Sustainable living is not a new idea, but it has never enjoyed such wide currency as it does today. More importantly, neither has it been easier. This lifestyle choice which once was considered weird and wacky has through recent years headed relentlessly towards the mainstream, as more and more people come to realise that not only is it ethically the right way to live, but also it is beneficial to us all as we compete for the ever more finite resources of this delicate and endangered planet in which we all live.
Caring for the environment also means caring for everything that lives and that includes us, the human species. Avoiding the consumption of produce which ravages the planet leads inexorably to taking a position on produce which has come about as a consequence of the exploitation of the vulnerable and the desperate. Increasingly people are saying no to goods which have been manufactured in sweat shops or by the use of child or low-paid labour, even if it sometimes means paying a little bit more.
Economies of Scale
Of course, the more consumers opt for sustainable alternatives, the more economically viable they become in any case. It’s all to do with economies of scale. Whether it is vegetarian or vegan options, fairtrade coffee, dairy-free milk, or even eco-friendly toilet paper — all the major supermarkets now stock them all alongside all the more established brands and they are becoming increasingly popular.

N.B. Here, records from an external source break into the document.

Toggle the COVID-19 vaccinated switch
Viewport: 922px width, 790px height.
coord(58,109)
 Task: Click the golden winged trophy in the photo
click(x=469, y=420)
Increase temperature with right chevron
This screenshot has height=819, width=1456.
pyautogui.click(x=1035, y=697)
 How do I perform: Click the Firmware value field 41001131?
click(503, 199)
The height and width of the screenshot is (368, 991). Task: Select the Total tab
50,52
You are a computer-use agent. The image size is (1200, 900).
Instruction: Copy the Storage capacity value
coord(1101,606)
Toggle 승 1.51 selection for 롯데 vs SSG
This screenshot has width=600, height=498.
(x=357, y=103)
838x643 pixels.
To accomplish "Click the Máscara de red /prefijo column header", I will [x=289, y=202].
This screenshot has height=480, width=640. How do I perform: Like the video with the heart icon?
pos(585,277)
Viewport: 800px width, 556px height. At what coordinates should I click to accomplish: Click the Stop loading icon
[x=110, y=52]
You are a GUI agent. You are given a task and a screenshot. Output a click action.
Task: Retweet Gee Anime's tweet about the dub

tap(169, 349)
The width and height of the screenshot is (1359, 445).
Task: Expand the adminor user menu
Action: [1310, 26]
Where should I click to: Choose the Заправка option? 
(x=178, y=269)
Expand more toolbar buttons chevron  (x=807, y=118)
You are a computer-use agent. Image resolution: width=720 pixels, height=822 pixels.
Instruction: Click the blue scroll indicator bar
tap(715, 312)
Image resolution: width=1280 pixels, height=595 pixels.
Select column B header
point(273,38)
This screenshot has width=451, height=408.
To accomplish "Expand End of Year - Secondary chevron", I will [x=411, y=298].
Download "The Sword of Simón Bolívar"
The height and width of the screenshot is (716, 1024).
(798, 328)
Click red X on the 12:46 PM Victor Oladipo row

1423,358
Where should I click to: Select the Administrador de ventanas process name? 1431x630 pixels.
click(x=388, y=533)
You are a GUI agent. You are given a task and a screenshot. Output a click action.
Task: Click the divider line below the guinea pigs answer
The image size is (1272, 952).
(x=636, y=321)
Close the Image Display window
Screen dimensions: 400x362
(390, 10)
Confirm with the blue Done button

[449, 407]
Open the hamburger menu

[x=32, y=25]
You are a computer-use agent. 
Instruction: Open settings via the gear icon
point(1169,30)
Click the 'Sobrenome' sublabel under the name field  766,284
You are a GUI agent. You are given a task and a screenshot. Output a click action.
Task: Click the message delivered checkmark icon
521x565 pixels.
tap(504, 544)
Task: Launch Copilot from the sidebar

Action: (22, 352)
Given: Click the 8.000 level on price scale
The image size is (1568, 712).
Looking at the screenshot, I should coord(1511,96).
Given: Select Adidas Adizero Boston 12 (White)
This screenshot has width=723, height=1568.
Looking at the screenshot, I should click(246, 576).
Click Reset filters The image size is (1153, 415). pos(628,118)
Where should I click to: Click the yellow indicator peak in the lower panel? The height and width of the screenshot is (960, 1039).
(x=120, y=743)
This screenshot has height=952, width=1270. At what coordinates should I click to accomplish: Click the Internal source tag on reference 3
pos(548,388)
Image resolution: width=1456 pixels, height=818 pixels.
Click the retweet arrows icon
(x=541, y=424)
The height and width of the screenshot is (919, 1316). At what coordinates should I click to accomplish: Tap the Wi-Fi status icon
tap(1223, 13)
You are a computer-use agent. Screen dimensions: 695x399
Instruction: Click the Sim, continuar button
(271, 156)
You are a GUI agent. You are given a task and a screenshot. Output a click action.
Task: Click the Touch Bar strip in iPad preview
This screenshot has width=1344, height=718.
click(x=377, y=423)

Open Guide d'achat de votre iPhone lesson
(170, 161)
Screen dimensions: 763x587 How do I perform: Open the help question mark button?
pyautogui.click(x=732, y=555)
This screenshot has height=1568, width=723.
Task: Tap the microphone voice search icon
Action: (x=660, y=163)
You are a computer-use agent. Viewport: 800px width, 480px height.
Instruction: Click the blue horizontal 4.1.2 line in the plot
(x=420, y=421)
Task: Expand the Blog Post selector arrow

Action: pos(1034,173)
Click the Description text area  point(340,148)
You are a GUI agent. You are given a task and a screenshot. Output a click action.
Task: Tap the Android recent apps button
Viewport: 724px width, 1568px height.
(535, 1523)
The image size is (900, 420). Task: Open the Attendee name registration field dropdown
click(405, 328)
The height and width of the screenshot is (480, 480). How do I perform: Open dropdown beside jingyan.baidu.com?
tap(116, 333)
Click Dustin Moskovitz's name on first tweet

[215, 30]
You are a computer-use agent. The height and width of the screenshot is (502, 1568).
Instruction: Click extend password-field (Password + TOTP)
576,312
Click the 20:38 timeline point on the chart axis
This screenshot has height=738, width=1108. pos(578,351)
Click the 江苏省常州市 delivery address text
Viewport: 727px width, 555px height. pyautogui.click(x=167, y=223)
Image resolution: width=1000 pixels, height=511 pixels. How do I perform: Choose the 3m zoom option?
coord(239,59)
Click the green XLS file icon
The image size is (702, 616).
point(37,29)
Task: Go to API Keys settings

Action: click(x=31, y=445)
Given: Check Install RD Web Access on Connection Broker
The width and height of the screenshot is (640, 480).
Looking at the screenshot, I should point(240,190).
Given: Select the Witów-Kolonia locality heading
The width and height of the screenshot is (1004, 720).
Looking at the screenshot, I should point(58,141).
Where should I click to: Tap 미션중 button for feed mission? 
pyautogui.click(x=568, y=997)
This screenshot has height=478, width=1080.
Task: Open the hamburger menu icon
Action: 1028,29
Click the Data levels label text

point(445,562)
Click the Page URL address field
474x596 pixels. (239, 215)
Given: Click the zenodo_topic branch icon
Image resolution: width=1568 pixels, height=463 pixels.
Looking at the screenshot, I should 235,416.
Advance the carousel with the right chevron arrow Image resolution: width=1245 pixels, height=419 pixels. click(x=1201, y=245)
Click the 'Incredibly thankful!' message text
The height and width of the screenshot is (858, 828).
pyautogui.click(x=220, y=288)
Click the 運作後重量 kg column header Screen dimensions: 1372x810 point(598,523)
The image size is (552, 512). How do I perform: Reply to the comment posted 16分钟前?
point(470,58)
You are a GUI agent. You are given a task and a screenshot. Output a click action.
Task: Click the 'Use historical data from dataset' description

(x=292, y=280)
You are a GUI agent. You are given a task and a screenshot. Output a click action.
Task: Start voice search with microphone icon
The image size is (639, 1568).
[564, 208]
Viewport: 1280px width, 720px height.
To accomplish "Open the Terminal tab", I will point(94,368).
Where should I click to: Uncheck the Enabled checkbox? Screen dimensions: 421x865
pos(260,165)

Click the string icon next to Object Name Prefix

What we eat though is only part of the picture. Sometimes what the food comes wrapped in can be just as much a part of the problem. Only recently customer pressure has forced huge changes in attitudes towards packaging, particularly plastics, which the supermarkets have felt obligated to follow.
Although adjusting our eating habits is the most obvious way in which we can enjoy ethical living, it is by no means the only way. All manner of household products, including furniture and ornaments, are now manufactured ethically, and whole stores which trade exclusively in them have not only appeared and prospered, but have become household names known to everyone.
The other area in which ethical shopping has become very popular is in the field of apparel and clothing. The idea which began by expressing its hostility to the fur trade has sprouted into a worldwide movement in which consumers increasingly seek out clothes which have not been produced through undue exploitation, either of our natural resources or of people. Just about every item imaginable, from jackets and shoes through to soccer socks and stockings, can be sourced through alternative means to those which we have grown accustomed to.
Fairtrade, guilt-free, recyclable, biodegradable, sustainable practices provide us with a viable alternative and a lifestyle for future living. We all share this planet, and if it becomes damaged beyond repair or starved of resources through over-production then we all pay the price. There’s nothing wrong with giving a tree a hug – after all, it’s been there hundreds of years so it must know a thing or two about survival.